• [Consigne 1]: D'après le texte sur la mélancolie dans l'art, qu'évoque la planète Saturne pour le philosophe Marsile Ficin ?
• [Consigne 2]: Poursuivez le texte sur la mélancolie dans l'art après sa dernière phrase.

Sous l'influence de Saturne.

Un revirement spectaculaire s'accomplit à la Renaissance florentine, où la mélancolie est associée au génie, à l'imagination fructueuse, sous l'influence de Saturne, planète qui, si elle est parfois considérée comme néfaste, évoque pour Dante la sagesse et pour le philosophe Marsile Ficin (1433-1499) la folie divine et l'héroïsme spirituel.
L'âge d'or de la mélancolie est incarné par l'illustre gravure de Dürer, « Melencolia I » (1514), qui triomphe au cœur de l'exposition (non loin de la superbe et étrange « Mélancolie » de Lucas Cranach l'Ancien, de 1532), tandis que les autres représentations du XVIe et du début du XVIIe siècles sont riches en évocations allégoriques des tourments de l'âme (paysages de ruines et vanités, parmi lesquelles celle, admirable, attribuée à Philippe de Champaigne). Une iconographie type se développe, celle d'une « femme âgée, triste et dolente (...) assise sur un rocher, les coudes posés sur les genoux avec, près d'elle, un arbre dépouillé », comme l'observe Cesare Ripa.
La posture de la tête dans la main est une constante à travers les âges de la représentation de la mélancolie. Même le fœtus n'y échappe pas (voir la composition du fœtus couché sur son placenta la tête dans la main). Une salle est consacrée au temps insaisissable et à l'espace inaccessible qui engendrent la mélancolie. Une autre à la musique qui l'apaise ou la fait naître.

Le mal du siècle.

Avec Chateaubriand et René, le siècle des Lumières introduit l'archétype du héros romantique et la première manifestation du « mal du siècle ». La mélancolie, « faiblesse de l'âme » pour Diderot, est une maladie de l'esprit, qui mène à la déraison et à la folie (on ne manquera pas les œuvres hyperboliques de Goya : « Le Sommeil de la raison engendre des monstres », étonnante gouache et plume de 1797, le portrait de Don Gaspar Melchor de Jovellanos de 1798, ou encore les fameuses « Vieilles », vers 1808, qui subissent d'une manière outrée les méfaits du temps).

• [Données extraites]:
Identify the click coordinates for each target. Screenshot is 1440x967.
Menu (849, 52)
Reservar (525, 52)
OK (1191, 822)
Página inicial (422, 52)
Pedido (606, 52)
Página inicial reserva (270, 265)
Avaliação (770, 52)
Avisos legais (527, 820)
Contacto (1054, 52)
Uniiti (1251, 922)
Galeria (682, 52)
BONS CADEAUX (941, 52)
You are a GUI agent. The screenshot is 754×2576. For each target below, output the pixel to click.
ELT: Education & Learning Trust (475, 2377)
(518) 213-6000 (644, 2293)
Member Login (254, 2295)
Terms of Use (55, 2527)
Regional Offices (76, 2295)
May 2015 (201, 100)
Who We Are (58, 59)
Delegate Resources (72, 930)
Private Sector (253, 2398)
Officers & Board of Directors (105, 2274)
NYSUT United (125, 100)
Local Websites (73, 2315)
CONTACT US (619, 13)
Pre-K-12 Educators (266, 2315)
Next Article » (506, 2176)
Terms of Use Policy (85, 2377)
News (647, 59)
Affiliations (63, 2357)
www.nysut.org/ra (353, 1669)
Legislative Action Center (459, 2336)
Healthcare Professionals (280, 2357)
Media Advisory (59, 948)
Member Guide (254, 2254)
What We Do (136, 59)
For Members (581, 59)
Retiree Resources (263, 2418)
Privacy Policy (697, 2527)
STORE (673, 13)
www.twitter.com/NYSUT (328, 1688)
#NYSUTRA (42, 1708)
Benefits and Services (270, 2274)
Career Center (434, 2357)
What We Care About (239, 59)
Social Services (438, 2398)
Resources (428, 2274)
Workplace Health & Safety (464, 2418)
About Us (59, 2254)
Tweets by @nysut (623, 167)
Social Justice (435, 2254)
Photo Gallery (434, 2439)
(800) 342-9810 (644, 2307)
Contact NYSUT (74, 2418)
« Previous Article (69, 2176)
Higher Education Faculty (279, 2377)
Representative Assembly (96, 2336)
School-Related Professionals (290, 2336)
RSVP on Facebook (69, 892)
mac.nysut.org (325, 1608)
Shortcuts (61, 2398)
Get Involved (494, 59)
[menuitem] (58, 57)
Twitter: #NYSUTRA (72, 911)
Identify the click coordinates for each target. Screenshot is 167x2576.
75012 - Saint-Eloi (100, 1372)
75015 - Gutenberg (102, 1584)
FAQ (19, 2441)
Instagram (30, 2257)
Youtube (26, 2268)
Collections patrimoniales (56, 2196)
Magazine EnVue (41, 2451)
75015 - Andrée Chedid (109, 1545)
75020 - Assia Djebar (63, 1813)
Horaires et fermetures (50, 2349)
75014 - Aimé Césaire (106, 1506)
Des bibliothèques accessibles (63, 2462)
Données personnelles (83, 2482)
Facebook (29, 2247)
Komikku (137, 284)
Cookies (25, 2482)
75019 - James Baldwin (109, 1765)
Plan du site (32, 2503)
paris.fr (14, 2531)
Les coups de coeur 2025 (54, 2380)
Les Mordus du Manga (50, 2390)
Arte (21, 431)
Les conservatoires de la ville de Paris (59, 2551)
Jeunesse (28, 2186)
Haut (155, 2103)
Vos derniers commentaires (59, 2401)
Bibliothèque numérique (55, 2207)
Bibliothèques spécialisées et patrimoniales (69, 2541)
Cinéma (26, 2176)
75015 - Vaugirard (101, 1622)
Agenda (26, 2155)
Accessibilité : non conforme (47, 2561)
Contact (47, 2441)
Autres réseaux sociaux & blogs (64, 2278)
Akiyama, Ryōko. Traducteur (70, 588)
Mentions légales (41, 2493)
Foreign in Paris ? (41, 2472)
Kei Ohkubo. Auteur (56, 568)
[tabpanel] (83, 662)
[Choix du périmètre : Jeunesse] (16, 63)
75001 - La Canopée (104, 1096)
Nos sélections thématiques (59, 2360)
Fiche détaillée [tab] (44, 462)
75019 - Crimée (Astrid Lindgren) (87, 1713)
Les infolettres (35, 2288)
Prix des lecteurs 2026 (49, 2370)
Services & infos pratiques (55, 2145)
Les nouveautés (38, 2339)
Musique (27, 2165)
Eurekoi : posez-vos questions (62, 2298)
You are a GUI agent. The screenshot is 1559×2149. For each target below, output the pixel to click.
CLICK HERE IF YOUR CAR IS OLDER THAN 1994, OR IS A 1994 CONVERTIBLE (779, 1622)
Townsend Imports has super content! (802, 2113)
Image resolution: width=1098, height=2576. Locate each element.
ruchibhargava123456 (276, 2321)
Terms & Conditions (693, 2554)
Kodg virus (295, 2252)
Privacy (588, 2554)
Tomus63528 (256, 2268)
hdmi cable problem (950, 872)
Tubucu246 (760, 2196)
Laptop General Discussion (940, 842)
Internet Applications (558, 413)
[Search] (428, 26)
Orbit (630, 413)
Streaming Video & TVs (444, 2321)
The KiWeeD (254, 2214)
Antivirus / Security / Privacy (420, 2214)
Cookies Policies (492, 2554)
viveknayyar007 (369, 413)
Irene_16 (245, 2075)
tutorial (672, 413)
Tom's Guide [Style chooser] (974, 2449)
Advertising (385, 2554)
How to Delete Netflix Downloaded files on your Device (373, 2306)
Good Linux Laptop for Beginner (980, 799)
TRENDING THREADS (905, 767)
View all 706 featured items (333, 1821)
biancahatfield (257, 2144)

• [Réponse 1]: Pour Marsile Ficin, Saturne évoque la folie divine et l'héroïsme spirituel.

• [Réponse 2]:
Nietzsche proclame la mort de Dieu. Baudelaire et Huysmans expriment leur désespoir métaphysique. Freud publie « Deuil et mélancolie ». Delacroix peint Michel-Ange, qui délaisse les sculptures de son atelier, en proie au tourment. Caspar David Friedrich conçoit le bouleversant et solitaire « Moine au bord de la mer » et Arnold Böcklin l'angoissante « Ile des morts ». Le spleen est l'expression moderne de la mélancolie, qui devient l'un des sujets d'étude privilégiés de la science nouvelle de l'âme. On parle d'hypocondrie, de neurasthénie, de lypémanie, ou encore de psychose maniaco-dépressive... C'est l'intrusion de la psychiatrie dans la mélancolie. L'homme moderne est solitaire ; il subit sa difficile condition. Son équilibre se précarise. Au XXe siècle, les manifestations de la mélancolie sont inspirées par l'échec des grandes utopies sociales, par le triomphe des idéologies et par les nouvelles barbaries. La fin de l'exposition dévoile des œuvres désespérées et noires, variées et inattendues : Ron Mueck et son « Gros homme » (2000) niché dans un coin, les évocations dans les années 1894 du destin de la Pologne par Malczewski, les dérangeantes et voyeuristes photos de David Nebreda (1989).
Une exposition ambitieuse et profuse pour parcourir le temps à la découverte des mystères de l'âme.

« Mélancolie. Génie et folie en Occident ». Galeries nationales du Grand-Palais. Entrée Clémenceau. Paris-8e. Entrée : 10 euros (TR 8 euros). Tlj sauf mardi de 10 h à 20 h (mercredi jusqu'à 22 h). Tél. 01.44.13.17.17. Jusqu'au 16 janvier 2006. Superbe catalogue de l'exposition, 500 pages, 59 euros, coédition RMN/Gallimard.